- _The problem_
Write out again, word for word, the lines from the beginning down to and including the line containing "[Mute] (161, 118)", leaving out the pictures.

- _Data supplied_
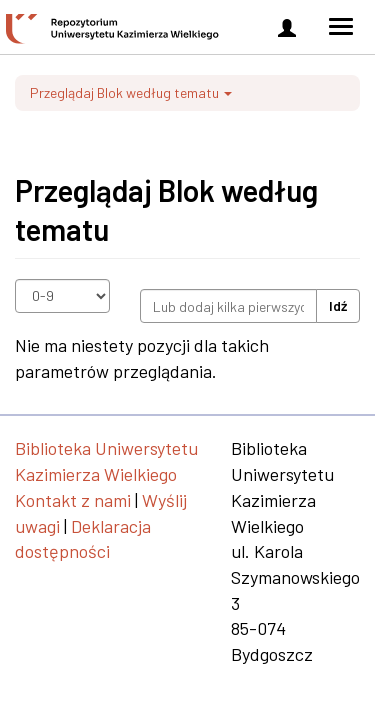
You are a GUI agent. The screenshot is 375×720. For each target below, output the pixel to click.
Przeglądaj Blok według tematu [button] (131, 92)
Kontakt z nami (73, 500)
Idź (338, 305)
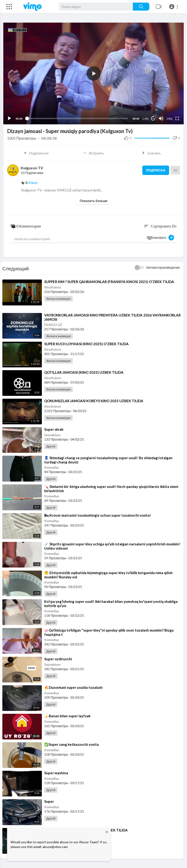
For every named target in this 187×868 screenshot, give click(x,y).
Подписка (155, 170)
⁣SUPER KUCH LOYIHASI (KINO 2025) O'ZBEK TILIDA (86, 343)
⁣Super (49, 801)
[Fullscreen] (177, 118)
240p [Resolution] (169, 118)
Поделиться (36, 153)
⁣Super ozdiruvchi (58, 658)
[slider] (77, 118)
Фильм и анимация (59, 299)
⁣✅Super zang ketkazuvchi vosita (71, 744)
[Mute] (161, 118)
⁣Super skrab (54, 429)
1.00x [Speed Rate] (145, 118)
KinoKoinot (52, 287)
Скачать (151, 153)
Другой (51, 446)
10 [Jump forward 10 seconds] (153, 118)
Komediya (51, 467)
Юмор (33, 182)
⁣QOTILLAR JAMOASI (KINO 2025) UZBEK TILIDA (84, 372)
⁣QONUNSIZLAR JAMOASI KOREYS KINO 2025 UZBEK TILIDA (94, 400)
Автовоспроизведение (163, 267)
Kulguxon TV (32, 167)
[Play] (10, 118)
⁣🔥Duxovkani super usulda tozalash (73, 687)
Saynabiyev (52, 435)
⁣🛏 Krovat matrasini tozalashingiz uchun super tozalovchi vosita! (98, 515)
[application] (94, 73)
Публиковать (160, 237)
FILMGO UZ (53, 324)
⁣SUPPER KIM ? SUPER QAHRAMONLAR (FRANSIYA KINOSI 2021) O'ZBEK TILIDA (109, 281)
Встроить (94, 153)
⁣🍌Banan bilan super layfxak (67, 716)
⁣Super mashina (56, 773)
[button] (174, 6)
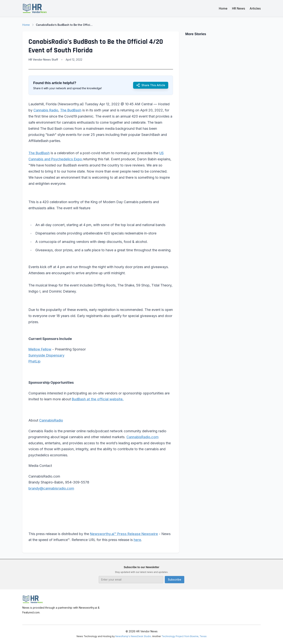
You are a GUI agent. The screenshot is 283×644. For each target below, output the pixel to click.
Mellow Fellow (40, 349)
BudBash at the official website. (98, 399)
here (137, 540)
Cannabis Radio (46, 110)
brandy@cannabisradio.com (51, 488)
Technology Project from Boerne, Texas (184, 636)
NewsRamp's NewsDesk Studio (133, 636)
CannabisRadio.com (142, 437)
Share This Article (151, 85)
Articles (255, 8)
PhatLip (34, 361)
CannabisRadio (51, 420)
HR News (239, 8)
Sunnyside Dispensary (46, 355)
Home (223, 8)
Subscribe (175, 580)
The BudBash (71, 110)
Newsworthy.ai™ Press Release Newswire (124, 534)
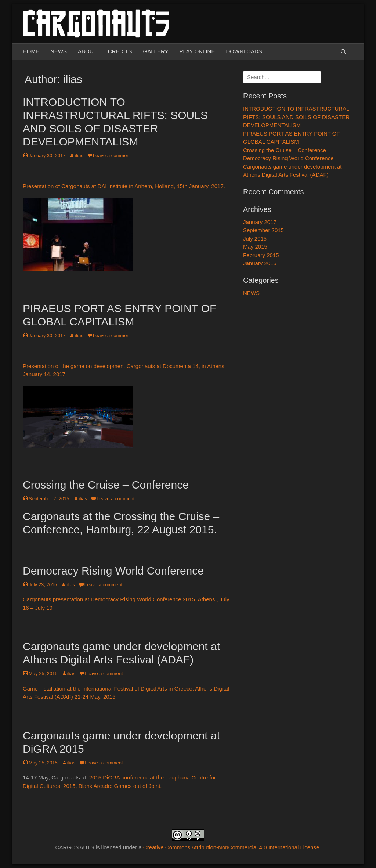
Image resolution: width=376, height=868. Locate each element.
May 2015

- _Reply_
You are a GUI agent. The screenshot is 375×720. For each target below, output the pixel to click.
Przeglądaj Blok według tematu [button] (131, 92)
Kontakt z nami (73, 500)
Idź (338, 305)
For every named target in this 187×868 screenshot, give click(x,y).
Подписка (155, 170)
⁣SUPER KUCH LOYIHASI (KINO 2025) O'ZBEK TILIDA (86, 343)
⁣Super (49, 801)
[Fullscreen] (177, 118)
240p [Resolution] (169, 118)
Поделиться (36, 153)
⁣Super ozdiruvchi (58, 658)
[slider] (77, 118)
Фильм и анимация (59, 299)
⁣✅Super zang ketkazuvchi vosita (71, 744)
[Mute] (161, 118)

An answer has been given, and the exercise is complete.